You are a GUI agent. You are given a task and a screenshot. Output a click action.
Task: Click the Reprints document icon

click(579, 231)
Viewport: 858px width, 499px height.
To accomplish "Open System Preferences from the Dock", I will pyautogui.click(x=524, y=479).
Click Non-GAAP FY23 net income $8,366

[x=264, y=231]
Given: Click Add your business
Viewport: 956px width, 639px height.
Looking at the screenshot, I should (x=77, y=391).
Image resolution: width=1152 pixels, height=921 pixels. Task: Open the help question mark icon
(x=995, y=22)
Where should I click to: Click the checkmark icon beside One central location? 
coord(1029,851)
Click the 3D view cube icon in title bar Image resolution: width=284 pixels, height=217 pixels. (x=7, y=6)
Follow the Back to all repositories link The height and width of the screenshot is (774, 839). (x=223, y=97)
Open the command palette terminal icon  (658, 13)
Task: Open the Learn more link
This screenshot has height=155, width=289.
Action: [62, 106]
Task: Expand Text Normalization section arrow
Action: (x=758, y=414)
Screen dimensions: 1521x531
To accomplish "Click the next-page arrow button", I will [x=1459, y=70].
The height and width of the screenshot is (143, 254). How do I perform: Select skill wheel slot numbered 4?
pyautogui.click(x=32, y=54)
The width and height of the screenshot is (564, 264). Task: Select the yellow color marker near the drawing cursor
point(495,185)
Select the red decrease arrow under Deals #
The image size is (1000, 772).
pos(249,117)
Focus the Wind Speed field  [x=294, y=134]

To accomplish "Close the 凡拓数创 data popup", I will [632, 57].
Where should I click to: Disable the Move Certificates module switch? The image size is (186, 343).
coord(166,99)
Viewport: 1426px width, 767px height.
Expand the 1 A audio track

• Work to do: Copy out every line in the records above that contains the string "Open". Matching is case-sensitive.

• Exercise solution:
To accomplish "Open System Preferences from the Dock", I will pyautogui.click(x=524, y=479).
Image resolution: width=1152 pixels, height=921 pixels. Task: Open the help question mark icon
Open the command palette terminal icon  (658, 13)
Task: Open the Learn more link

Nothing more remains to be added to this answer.